Pre‑incorporation agreements can also bring a variety of issues to the forefront before the company is formed (and before start-up costs are incurred), which can help clarify for the founders whether to proceed with incorporation.

While there is no legal requirement that founders enter into such an agreement, some of the issues that are typically addressed in a pre-incorporation agreement include:

  • The proposed name and purpose of the corporation.
  • The form of the articles of incorporation of the corporation. This can spell out whether there will be different classes of shares, with different voting rights and/or preferences.
  • The agreement of the founders to subscribe for shares of stock in the corporation, including the amount of consideration to be paid and the amount of shares to be issued to each founder. This of course is one of the most important issues, as it will establish the initial percentage ownership of each founder in the entity.

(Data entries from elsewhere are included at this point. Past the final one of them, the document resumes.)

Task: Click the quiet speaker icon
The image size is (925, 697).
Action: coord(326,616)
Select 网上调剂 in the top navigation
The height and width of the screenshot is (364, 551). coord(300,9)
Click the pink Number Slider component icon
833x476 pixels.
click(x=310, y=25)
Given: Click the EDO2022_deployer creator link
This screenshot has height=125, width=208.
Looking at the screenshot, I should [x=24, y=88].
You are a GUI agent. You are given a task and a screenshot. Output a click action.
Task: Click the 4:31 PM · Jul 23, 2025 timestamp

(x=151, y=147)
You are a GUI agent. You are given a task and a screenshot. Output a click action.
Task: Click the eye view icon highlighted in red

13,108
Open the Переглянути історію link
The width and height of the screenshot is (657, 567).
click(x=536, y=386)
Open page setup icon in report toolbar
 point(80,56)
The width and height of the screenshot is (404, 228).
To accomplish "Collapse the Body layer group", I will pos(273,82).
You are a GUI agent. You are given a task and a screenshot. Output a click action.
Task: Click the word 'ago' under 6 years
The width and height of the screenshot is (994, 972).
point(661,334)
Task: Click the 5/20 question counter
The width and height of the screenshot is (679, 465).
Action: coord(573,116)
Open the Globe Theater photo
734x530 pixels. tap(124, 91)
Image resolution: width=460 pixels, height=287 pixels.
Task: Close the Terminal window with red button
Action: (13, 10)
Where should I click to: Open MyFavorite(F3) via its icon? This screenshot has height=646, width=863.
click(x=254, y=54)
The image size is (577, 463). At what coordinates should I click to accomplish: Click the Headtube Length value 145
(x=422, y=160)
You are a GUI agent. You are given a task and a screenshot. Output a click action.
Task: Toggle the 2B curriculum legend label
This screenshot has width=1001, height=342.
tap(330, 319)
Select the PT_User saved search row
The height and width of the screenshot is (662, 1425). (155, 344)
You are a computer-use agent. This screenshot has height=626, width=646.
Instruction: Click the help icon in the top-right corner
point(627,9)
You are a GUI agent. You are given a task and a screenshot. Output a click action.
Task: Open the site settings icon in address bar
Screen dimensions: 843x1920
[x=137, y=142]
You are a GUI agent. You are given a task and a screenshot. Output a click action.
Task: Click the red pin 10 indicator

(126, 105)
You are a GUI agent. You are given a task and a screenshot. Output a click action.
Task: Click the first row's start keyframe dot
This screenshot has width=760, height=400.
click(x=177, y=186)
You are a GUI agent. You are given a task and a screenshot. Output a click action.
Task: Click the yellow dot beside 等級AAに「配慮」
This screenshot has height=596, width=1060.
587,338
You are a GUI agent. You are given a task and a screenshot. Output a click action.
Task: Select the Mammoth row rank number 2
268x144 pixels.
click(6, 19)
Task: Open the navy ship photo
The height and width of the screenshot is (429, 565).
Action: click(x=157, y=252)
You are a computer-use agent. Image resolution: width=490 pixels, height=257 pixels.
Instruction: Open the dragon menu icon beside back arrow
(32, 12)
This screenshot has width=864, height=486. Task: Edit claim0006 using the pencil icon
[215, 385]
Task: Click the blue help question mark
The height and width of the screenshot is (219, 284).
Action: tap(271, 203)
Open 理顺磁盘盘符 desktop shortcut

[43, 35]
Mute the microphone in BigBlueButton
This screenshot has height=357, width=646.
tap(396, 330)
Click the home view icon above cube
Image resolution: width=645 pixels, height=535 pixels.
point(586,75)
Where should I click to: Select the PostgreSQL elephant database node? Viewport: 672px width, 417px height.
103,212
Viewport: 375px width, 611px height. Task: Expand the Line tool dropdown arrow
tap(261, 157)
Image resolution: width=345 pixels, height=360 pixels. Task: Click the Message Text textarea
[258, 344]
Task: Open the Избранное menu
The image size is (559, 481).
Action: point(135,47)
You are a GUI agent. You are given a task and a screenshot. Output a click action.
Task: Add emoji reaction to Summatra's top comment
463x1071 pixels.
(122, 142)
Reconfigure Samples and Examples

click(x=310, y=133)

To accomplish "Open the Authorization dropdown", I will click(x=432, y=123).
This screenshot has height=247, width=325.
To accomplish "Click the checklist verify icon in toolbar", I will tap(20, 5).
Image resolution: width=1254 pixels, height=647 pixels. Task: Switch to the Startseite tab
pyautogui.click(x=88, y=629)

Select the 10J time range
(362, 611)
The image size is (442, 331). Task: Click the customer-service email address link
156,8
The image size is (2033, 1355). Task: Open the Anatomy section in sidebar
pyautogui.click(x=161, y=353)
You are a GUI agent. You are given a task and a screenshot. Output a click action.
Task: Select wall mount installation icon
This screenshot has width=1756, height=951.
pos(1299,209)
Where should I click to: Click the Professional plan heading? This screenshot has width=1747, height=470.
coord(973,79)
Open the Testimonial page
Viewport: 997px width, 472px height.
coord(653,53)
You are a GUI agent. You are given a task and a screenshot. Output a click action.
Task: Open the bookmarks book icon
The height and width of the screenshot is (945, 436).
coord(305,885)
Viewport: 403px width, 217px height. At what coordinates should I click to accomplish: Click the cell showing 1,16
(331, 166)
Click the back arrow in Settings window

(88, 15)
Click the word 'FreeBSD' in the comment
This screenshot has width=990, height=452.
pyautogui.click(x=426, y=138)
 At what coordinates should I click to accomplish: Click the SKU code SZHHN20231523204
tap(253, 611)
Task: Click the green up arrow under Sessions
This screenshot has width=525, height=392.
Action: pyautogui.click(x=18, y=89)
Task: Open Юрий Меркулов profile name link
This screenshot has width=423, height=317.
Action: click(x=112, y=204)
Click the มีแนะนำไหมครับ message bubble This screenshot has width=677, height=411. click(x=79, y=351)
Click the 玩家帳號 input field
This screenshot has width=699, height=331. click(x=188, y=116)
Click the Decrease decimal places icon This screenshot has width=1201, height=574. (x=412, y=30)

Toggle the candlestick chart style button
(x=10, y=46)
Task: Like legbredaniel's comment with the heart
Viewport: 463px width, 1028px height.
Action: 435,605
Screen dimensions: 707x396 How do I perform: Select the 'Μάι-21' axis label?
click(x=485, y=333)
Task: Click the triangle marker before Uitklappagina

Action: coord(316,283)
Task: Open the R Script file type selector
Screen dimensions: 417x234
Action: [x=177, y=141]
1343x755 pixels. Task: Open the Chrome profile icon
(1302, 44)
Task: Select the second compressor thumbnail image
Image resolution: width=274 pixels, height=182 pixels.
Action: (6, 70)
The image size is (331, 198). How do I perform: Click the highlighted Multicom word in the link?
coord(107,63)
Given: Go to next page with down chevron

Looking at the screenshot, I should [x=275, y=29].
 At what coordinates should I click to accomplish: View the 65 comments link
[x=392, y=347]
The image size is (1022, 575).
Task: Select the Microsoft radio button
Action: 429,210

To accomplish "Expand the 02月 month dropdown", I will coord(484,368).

  • A list of the initial officers and directors.
  • A summary of which founders will provide services to the corporation when formed and, if so, what services will be required and what, if any, compensation they’ll be paid.
  • A summary of the voting rights of the founders. This too is very important, as it may set forth certain rights of founders to elect a certain number of directors.
  • A summary of how initial costs of the venture will be financed, and future capital and financing requirements of the founders. This too is very important, and can cover situations where operating revenue fails to meet operating expenses.
  • A summary of what terms the stockholders agreement shall include, including restrictions on transfer of shares during lifetime (with a right of first refusal to other founders in the event a founder wants to sell their shares), the disposition of shares upon the death or disability of a stockholder and other terms as the founders may mutually agree. These provisions are also very relevant, since the founders will want to initially insure who their partners are and have, for example, a right of first refusal if one of the founders wants to sell their shares.
  • Any required elections for tax purposes (i.e., a sub-chapter selection)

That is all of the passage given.